Your goal:
Every record here must be copied exactly, except for the images it holds.

Exercise data:
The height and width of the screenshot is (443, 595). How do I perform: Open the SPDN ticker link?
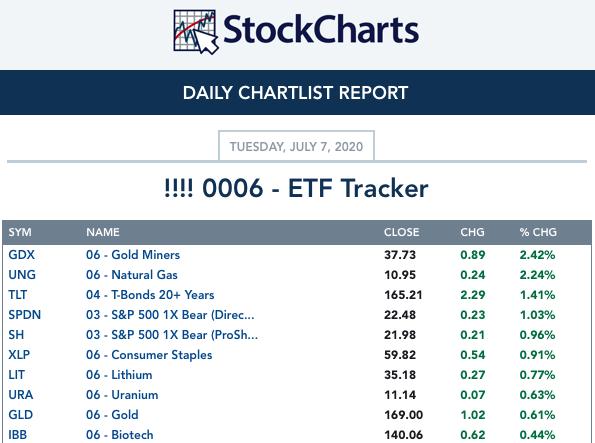point(25,315)
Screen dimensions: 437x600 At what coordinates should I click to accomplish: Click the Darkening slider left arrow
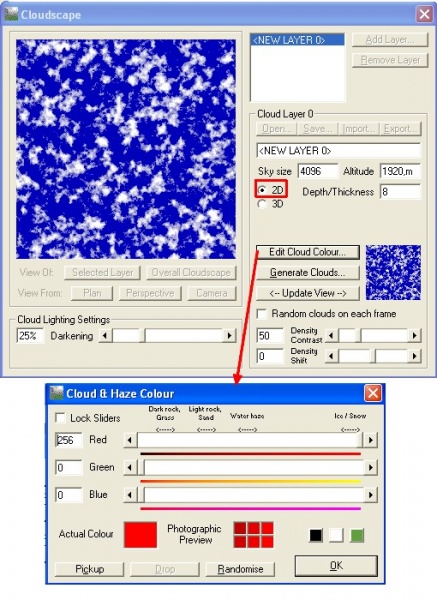coord(105,336)
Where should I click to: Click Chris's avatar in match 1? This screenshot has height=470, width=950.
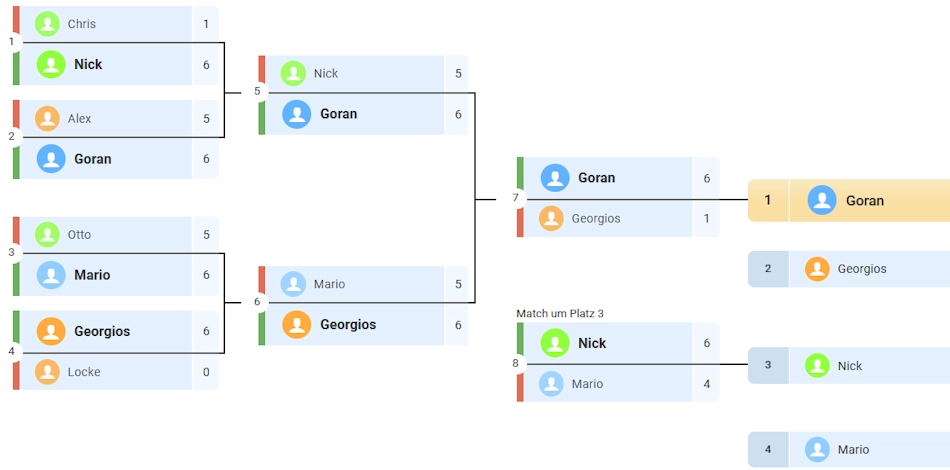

Output below:
The height and width of the screenshot is (443, 595). How do I perform: Open the SPDN ticker link?
point(25,315)
Screen dimensions: 437x600 At what coordinates should I click to accomplish: Click the Darkening slider left arrow
coord(105,336)
Where should I click to: Click Chris's avatar in match 1? This screenshot has height=470, width=950.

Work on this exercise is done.